Requirements:
Please copy out the records again from the line that contains "706x370 pixels. How" through the end of the records, requests included, and shift every coordinate in the answers by -74. Leave the pictures out.

Dataset rows:
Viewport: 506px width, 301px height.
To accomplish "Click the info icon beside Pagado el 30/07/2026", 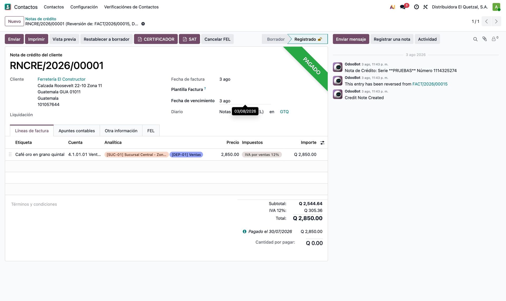I will click(245, 231).
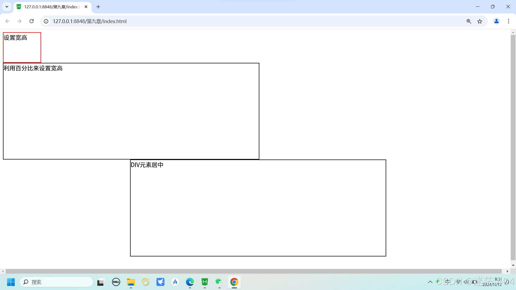Click the address bar URL field

(242, 21)
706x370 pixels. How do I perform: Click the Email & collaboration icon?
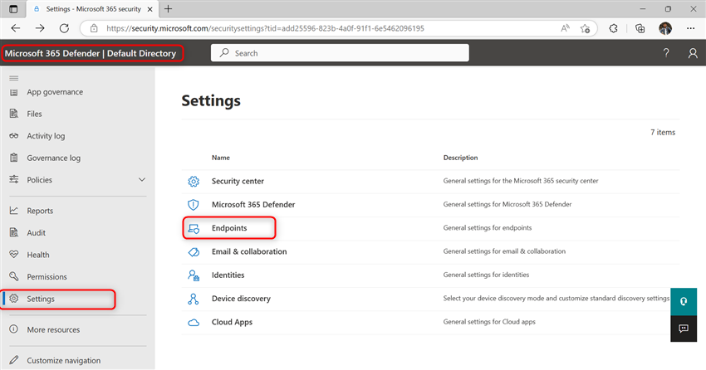(x=194, y=251)
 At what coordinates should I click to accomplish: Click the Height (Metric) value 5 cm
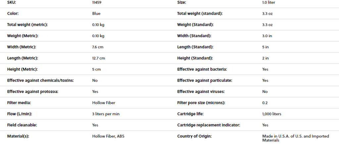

Worked solution:
706x370 pixels. How do I perform: Click the Email & collaboration icon?
(x=120, y=177)
 At what coordinates should I click to accomplish: Click the Height (Metric) value 5 cm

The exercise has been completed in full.